(Material supplied begins)
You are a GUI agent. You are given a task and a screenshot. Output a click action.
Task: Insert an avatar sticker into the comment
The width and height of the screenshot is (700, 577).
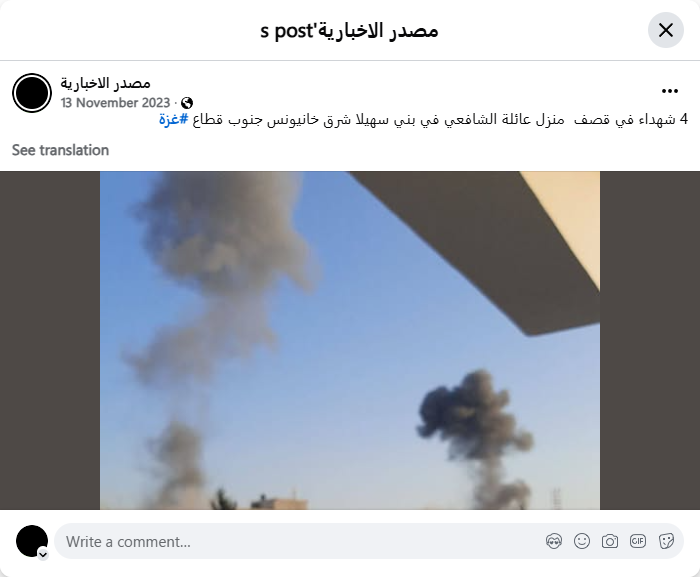point(554,541)
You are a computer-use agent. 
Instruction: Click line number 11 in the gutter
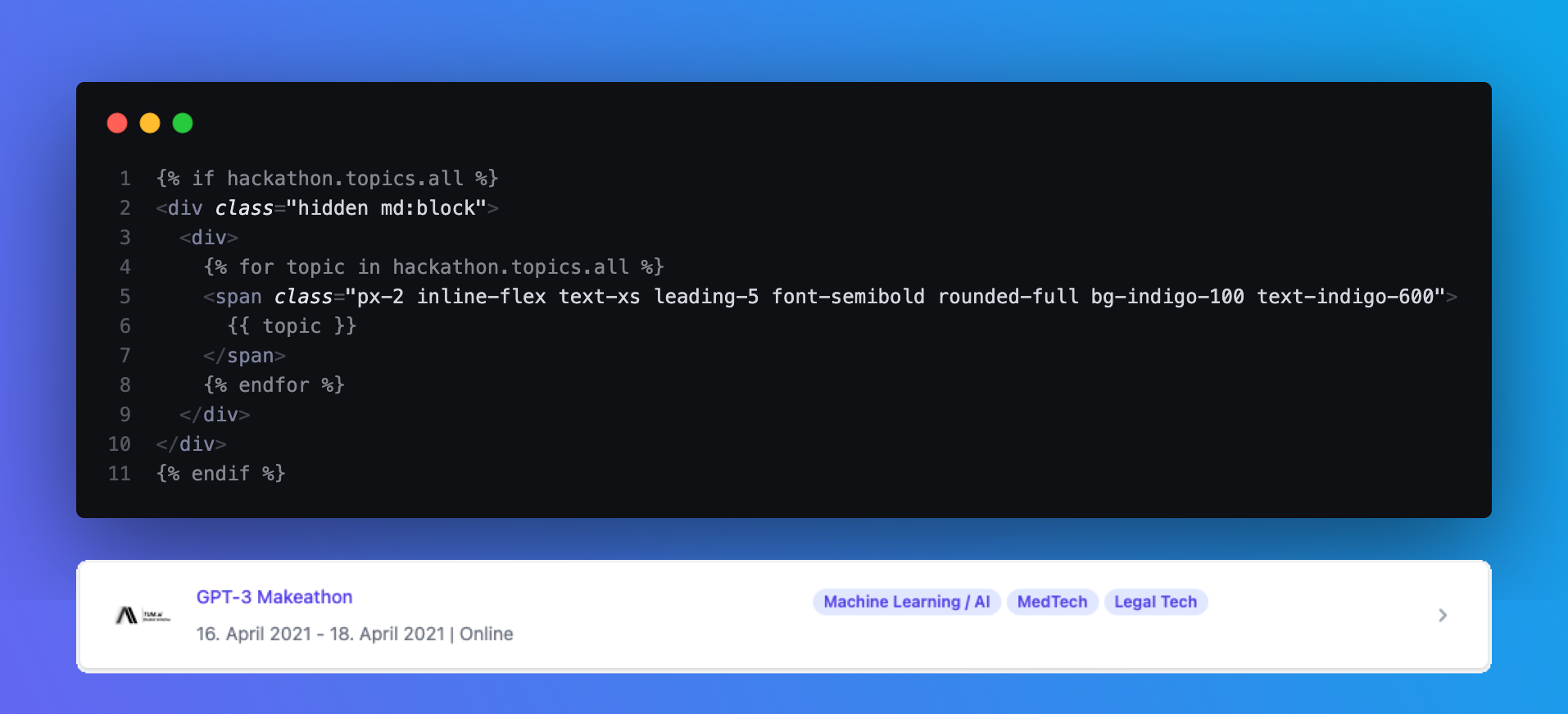click(x=120, y=474)
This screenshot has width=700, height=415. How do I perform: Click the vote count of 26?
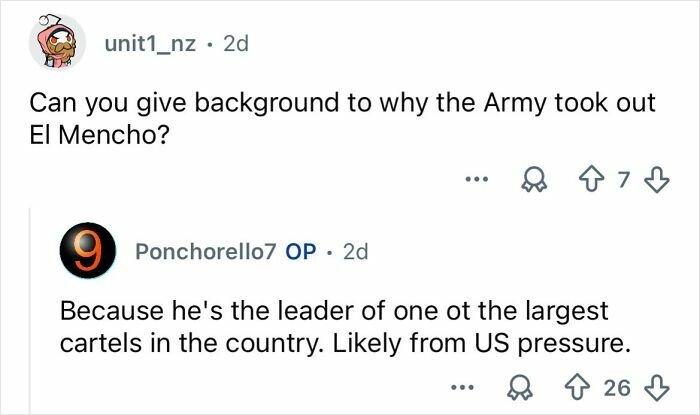(619, 387)
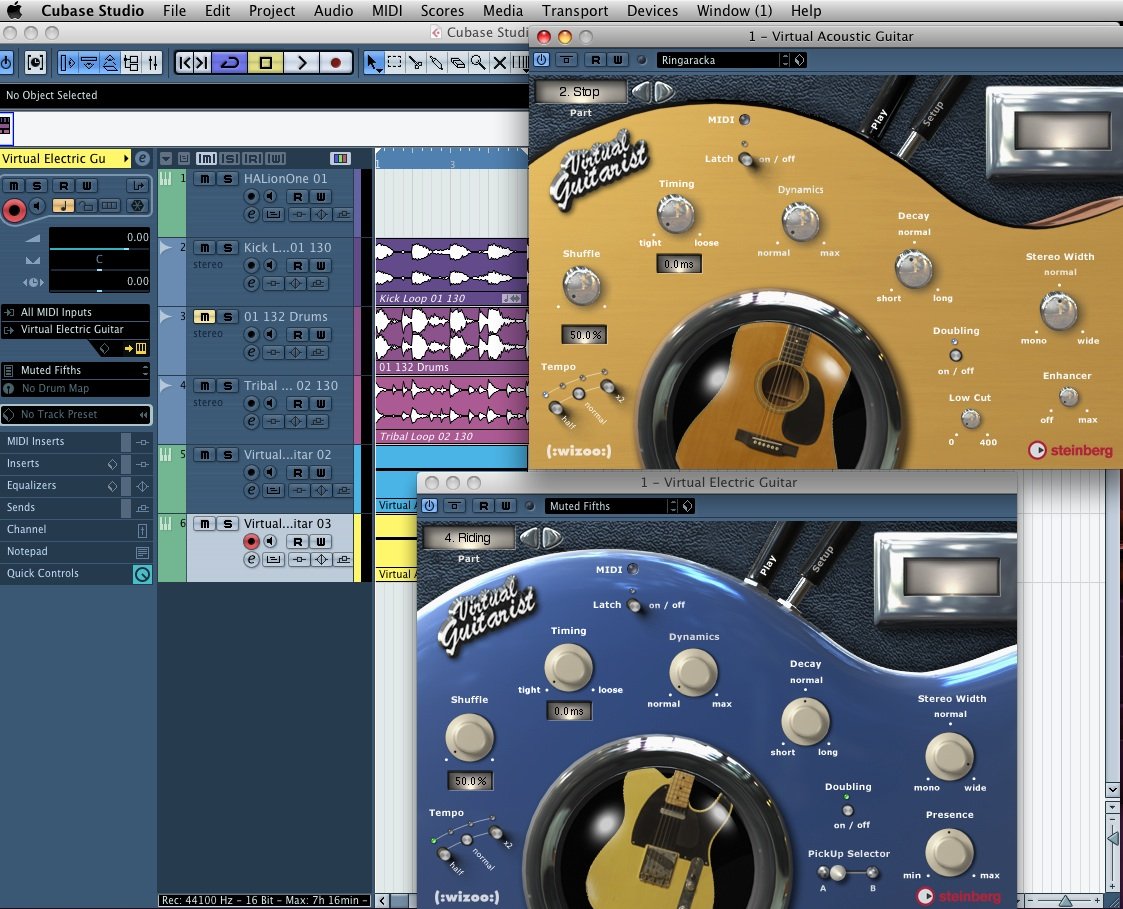
Task: Select the Scissors split tool
Action: tap(415, 63)

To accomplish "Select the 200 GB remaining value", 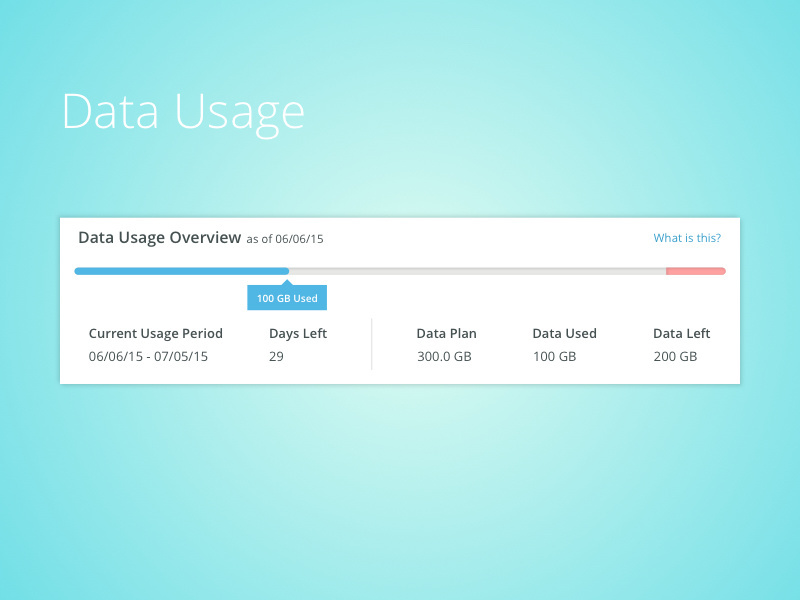I will (675, 356).
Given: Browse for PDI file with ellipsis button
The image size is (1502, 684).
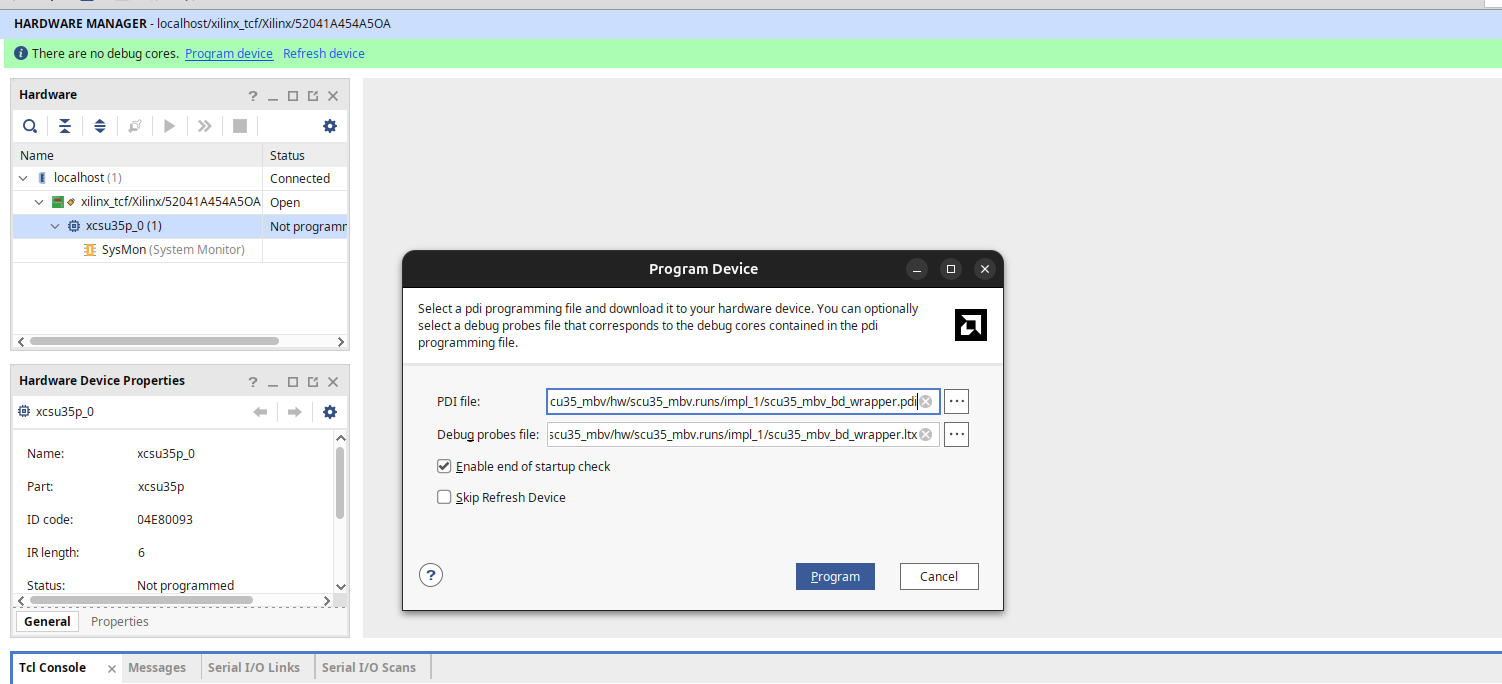Looking at the screenshot, I should pos(956,402).
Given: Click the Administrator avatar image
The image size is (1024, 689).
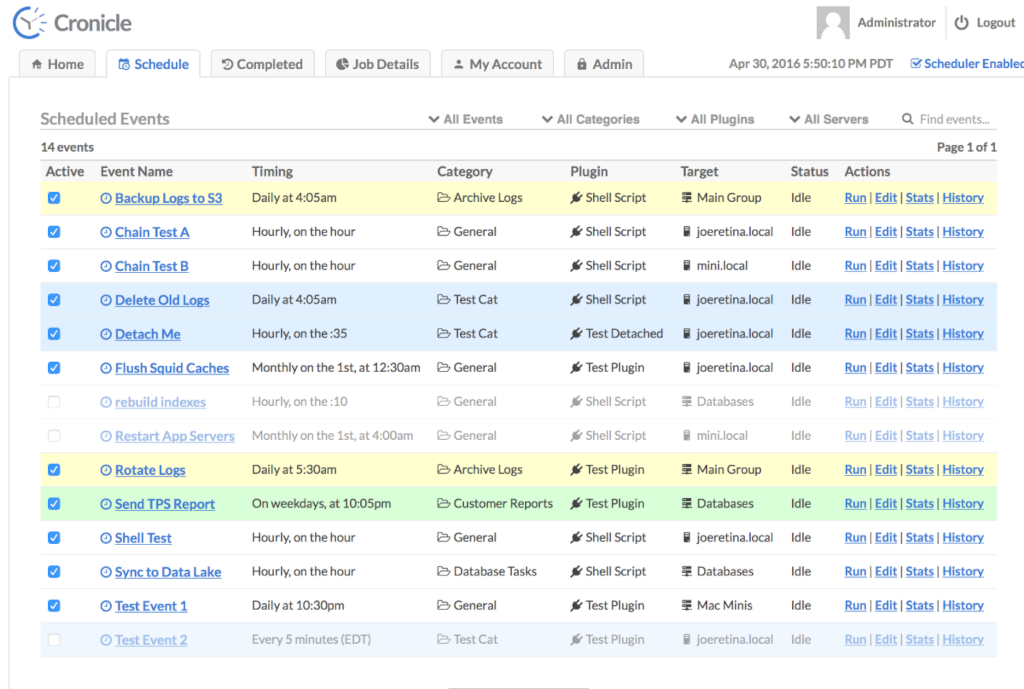Looking at the screenshot, I should (x=833, y=23).
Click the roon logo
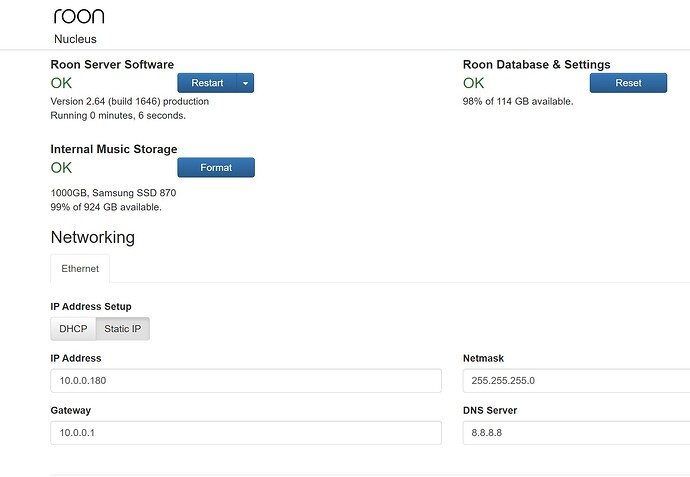 [x=79, y=15]
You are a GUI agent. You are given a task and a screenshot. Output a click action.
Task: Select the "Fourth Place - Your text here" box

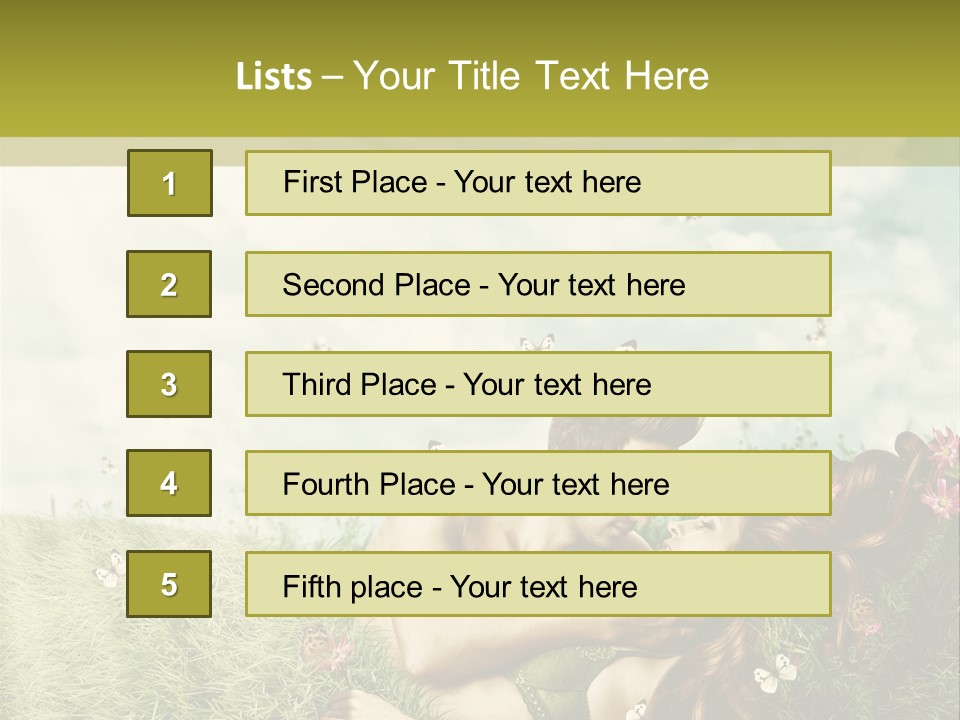point(538,484)
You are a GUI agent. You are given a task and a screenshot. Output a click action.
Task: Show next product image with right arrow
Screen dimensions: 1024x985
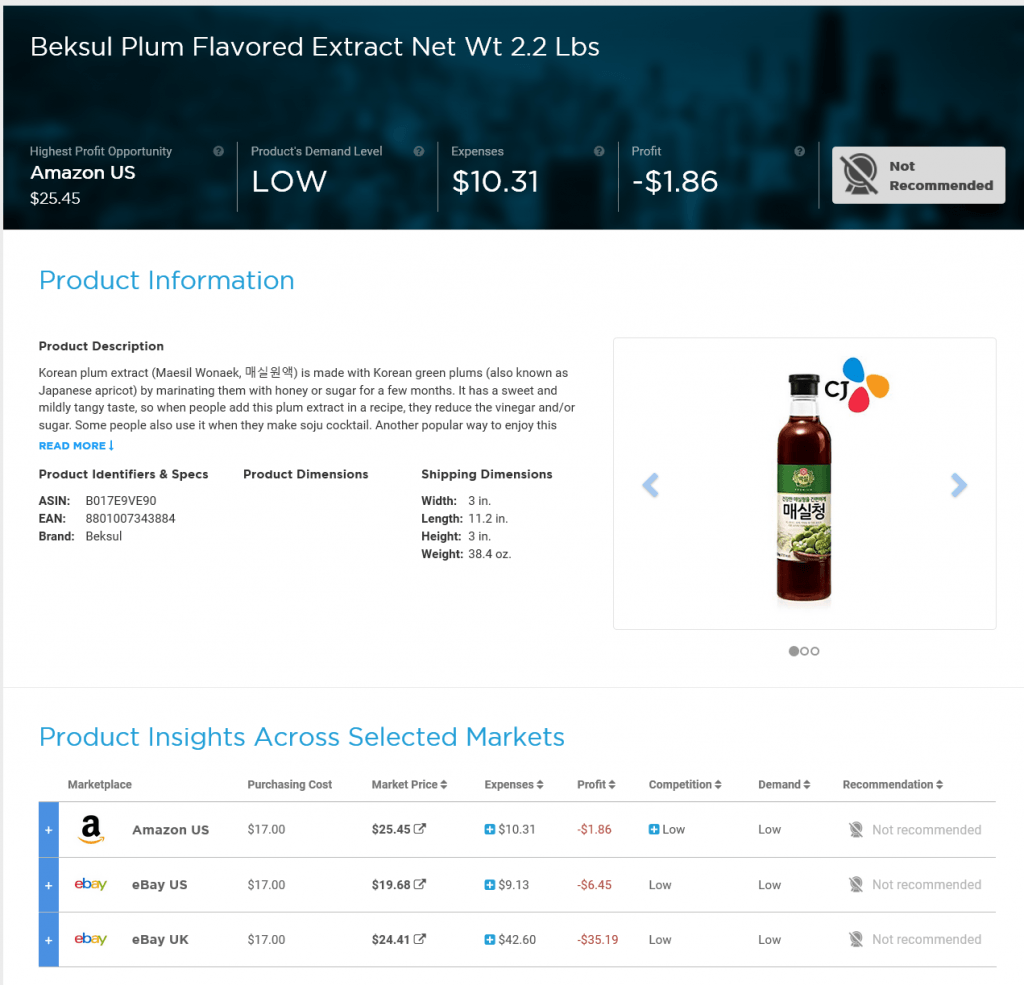point(958,485)
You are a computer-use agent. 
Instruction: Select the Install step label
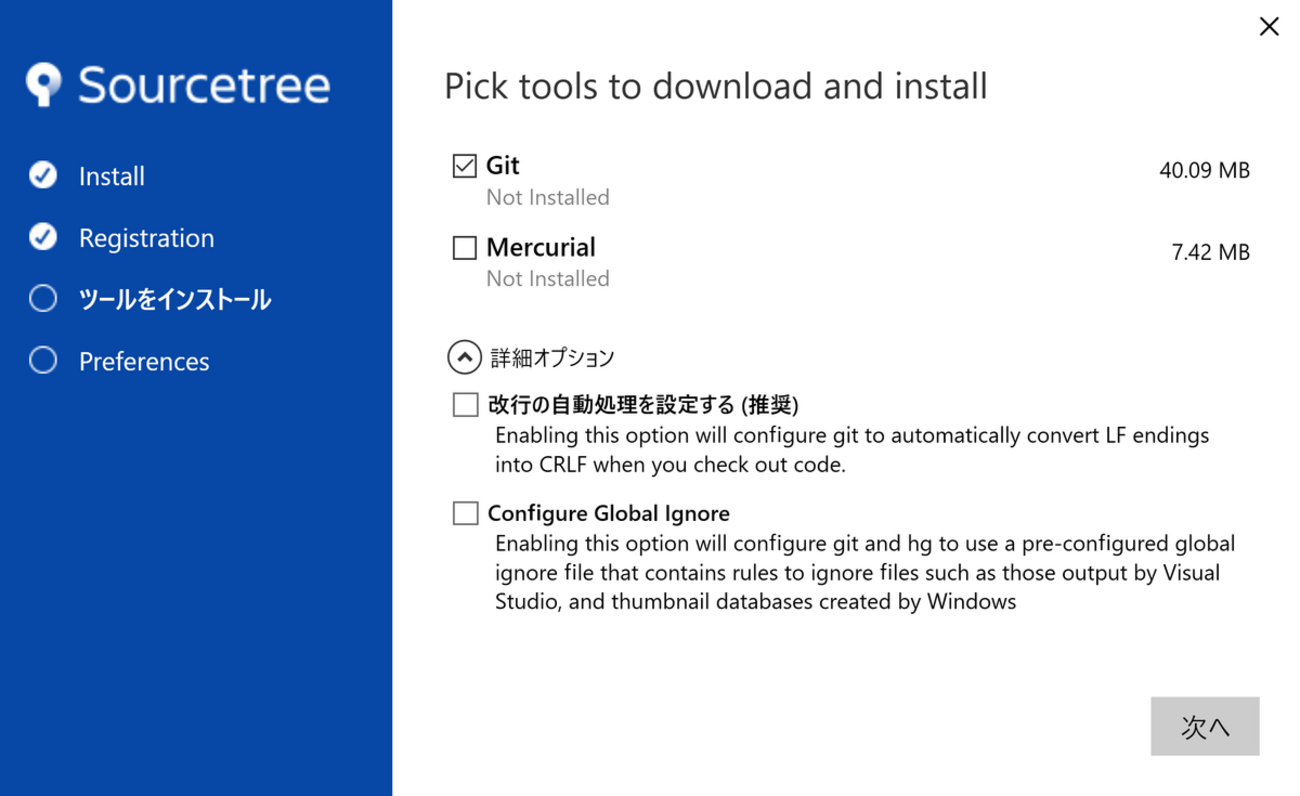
(Material supplied ends)
## What the task requires:
Omit the pictures and print again exactly the lines from the one with "Given: Click the Administrator avatar image" through the final line of the entries, both ends included.

## Solution to this task:
Given: Click the Administrator avatar image
The image size is (1024, 689).
Looking at the screenshot, I should (x=833, y=23).
Click the roon logo
 [x=79, y=15]
You are a GUI agent. You are given a task and a screenshot. Output a click action.
Task: Select the "Fourth Place - Your text here" box

point(538,484)
You are a GUI agent. You are given a task and a screenshot. Output a click action.
Task: Show next product image with right arrow
Screen dimensions: 1024x985
point(958,485)
You are a computer-use agent. 
Instruction: Select the Install step label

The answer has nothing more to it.